Start of RECORDED INFORMATION

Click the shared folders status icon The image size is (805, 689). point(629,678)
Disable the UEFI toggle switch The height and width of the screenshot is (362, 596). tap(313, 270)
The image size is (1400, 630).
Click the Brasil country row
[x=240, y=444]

End of RECORDED INFORMATION
Start of RECORDED INFORMATION

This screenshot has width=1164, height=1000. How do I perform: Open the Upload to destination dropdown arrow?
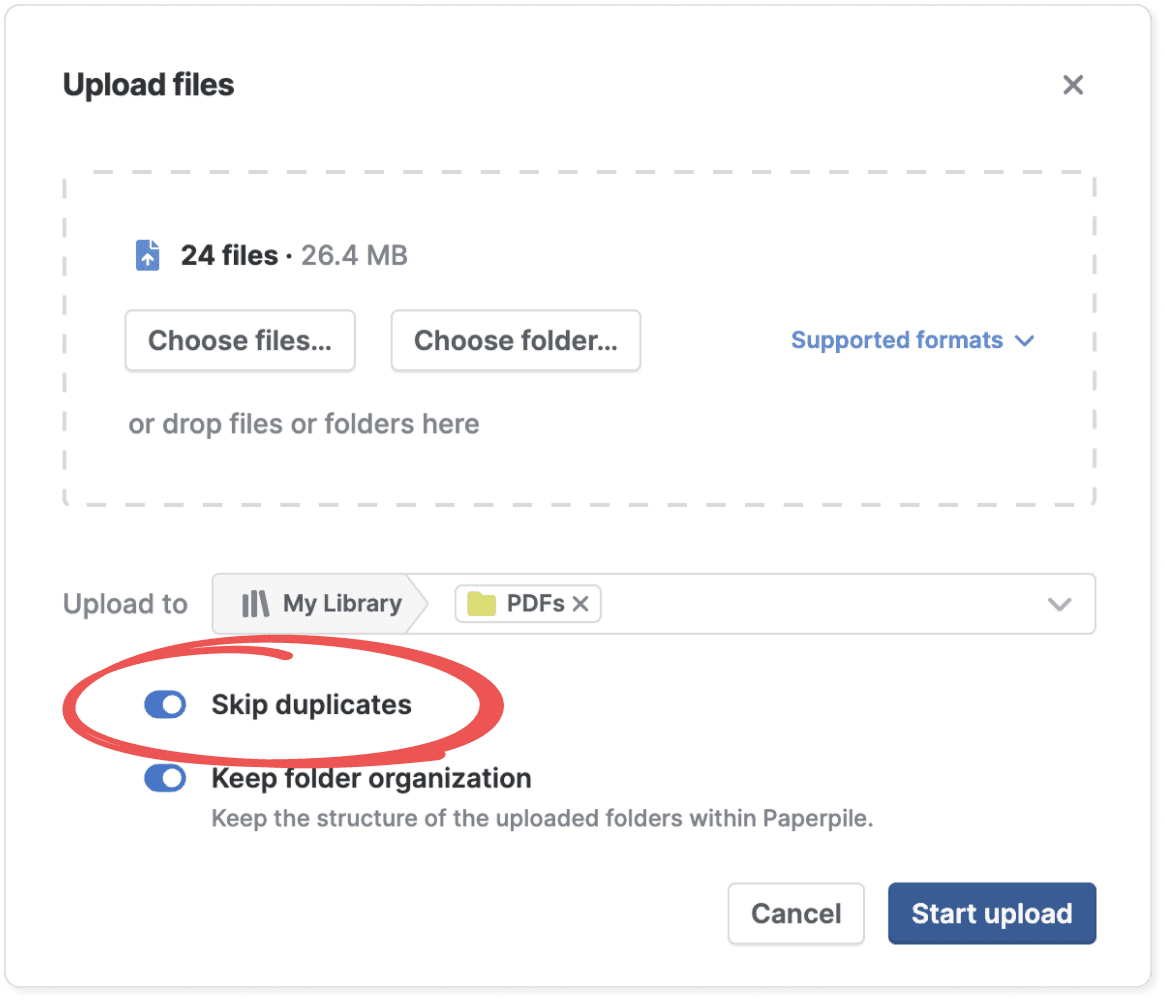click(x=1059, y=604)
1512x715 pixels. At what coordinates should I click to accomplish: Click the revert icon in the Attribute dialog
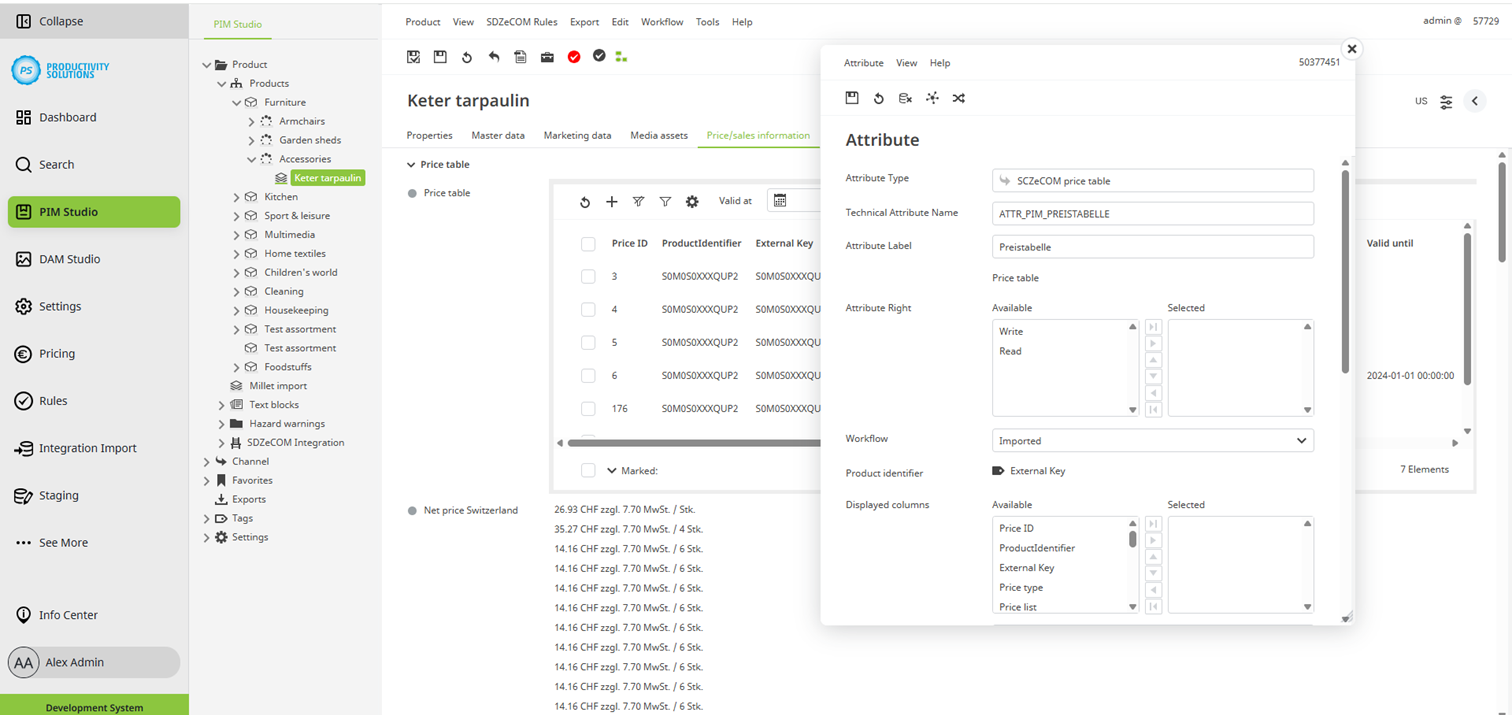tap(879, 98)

End of RECORDED INFORMATION
Start of RECORDED INFORMATION

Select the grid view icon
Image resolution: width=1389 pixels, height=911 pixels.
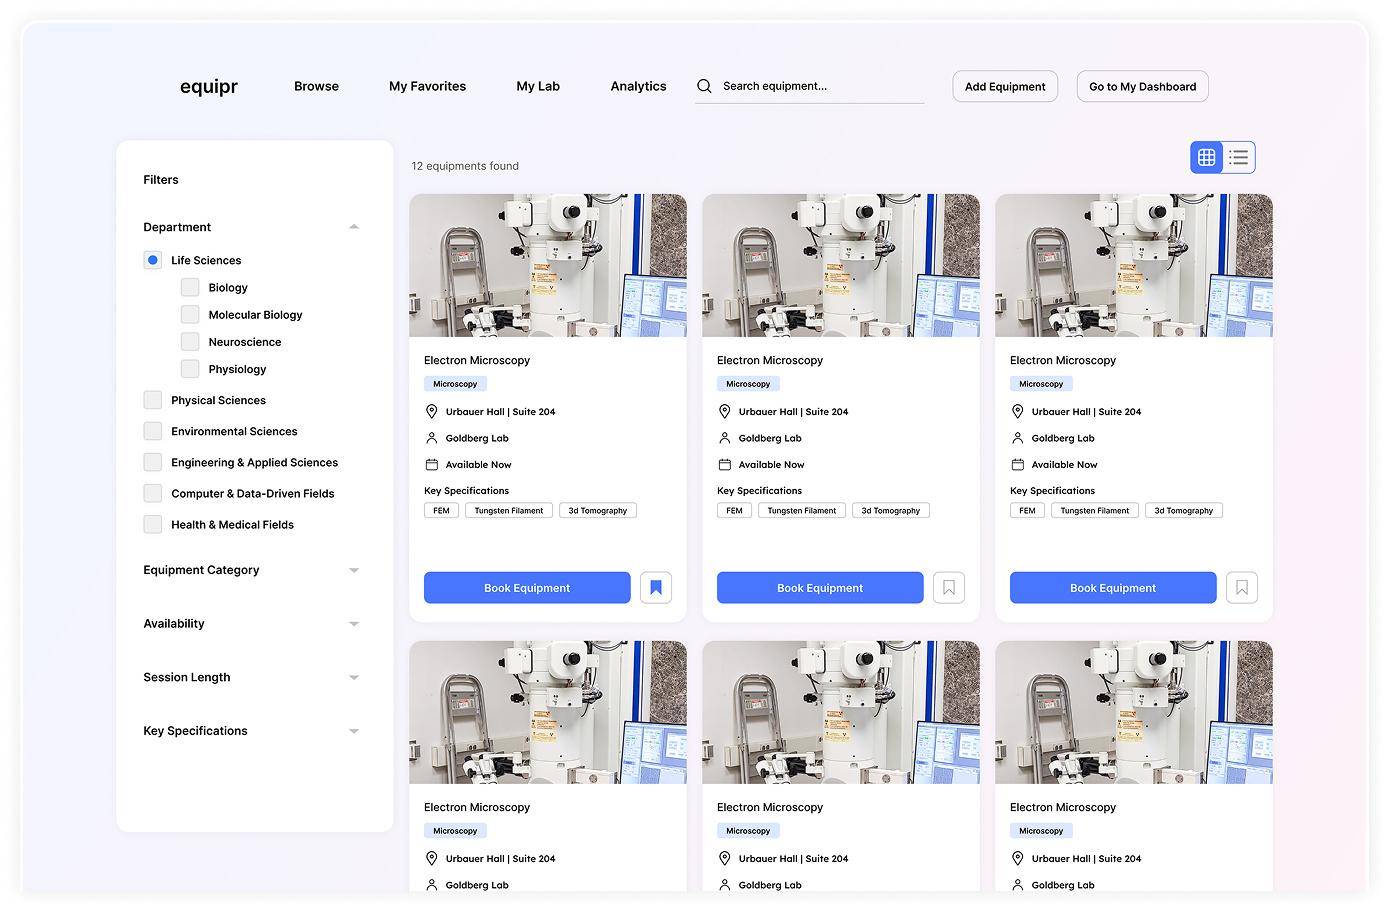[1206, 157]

End of RECORDED INFORMATION

TASK REQUIREMENTS:
If a line in the records contains the word "size", copy it out.

PROBLEM SOLUTION:
Click the shared folders status icon The image size is (805, 689). point(629,678)
The image size is (1400, 630).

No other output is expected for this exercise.